This should allow us to test for a plausible typology of attributes.

Next, for each document, there is a probability of, say, 30% that a
<header> element will be generated (so that we account for the presence of
optional structure inside documents). If it is generated, it will contain a
number of sentences between 1 and 10, each possibility equiprobable (for
the sentences, see below).

Next, a <body> attribute is generated. The number of sentences for the body
is obtained from a binomial distribution  with n = 400 and p = .50 (so that
most texts would have about 200 sentences).

For each sentence <s>, it is decided whether it is superlong (p 0.00005) or
standard.

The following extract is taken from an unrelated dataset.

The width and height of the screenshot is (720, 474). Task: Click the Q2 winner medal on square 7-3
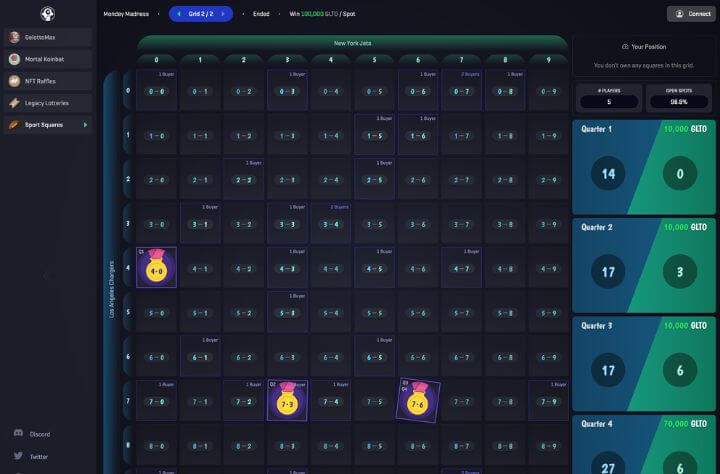click(287, 401)
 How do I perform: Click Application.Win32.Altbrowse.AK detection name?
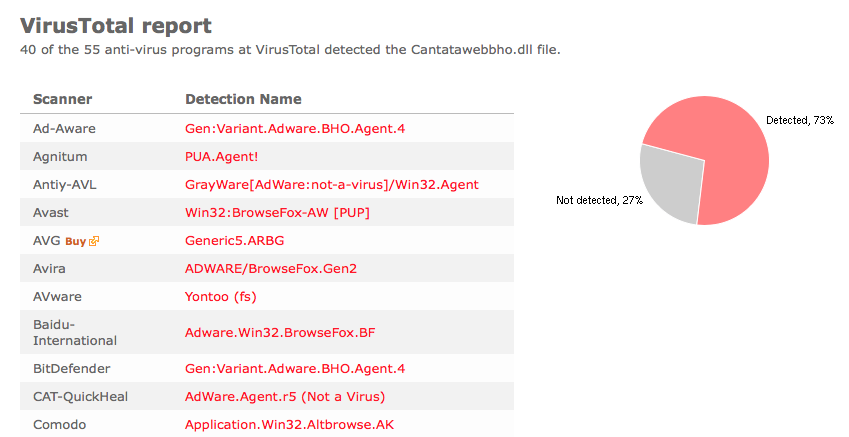(290, 425)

If it's superlong, it will have a number of units samples from a
distribution centered around 1000 tokens or so; if it's standard, it will
have a binomial distribution (or similar) centered around 10 (allowing for
-- rare -- occurrences of empty sentences).

For each unit, it is decided whether it is a token (prob .7), or a
multi-word structure (prob. .3), simulating phrases in a partial parse or
multi-word units.

If it is a multi-word structure, one of four tags (say, <ap>, <bp>, <cp> or
<dp>) is generated. Then, a number of tokens between 1 and 5 (equiprobable)
is generated inside the mw structure.

A token, inside the header, inside a mw structure or directly under <body>,
has 4 positional attributes:

word lemma pos green

For the word attribute, first a length is determined as follows. First, it
is decided whether the word is superlong (p 0.0001) or standard.

If the word is superlong, its length is determined from some distribution
centered around, say, 1000 characters or something like that.

If the word is standard, word length will be, say, based on a binomial
distribution with, say, n=15 and p=.25, or something like that (avoiding
0s, I guess).

A word is then generated by picking as many characters from an alphabet as
the length sampled at the previous stage requires (characters could be
equiprobable or have different probabilities -- in any case, I don't plan
to implement phonotactic constraints! ;-) Although this is not like Wentian
Li's monkey language experiment, I would expect it to generate a
distribution of word frequencies that is reasonably Zipfian, as words like
"a" and  "yl" will be very frequent, and there will be a multitude of
different long types such as "fkljeskjg".

(You might wonder why not using directly a unigram language model trained
on a real corpus: because that would be relatively big, whereas the current
proposal would mean that a relatively  small program that does not need any
external resource can generate a very large corpus; plus, in this way, if
we want to do extensive testing, we can generate a lot of different
corpora, perhaps playing with various parameters; plus, this sounds like fun!)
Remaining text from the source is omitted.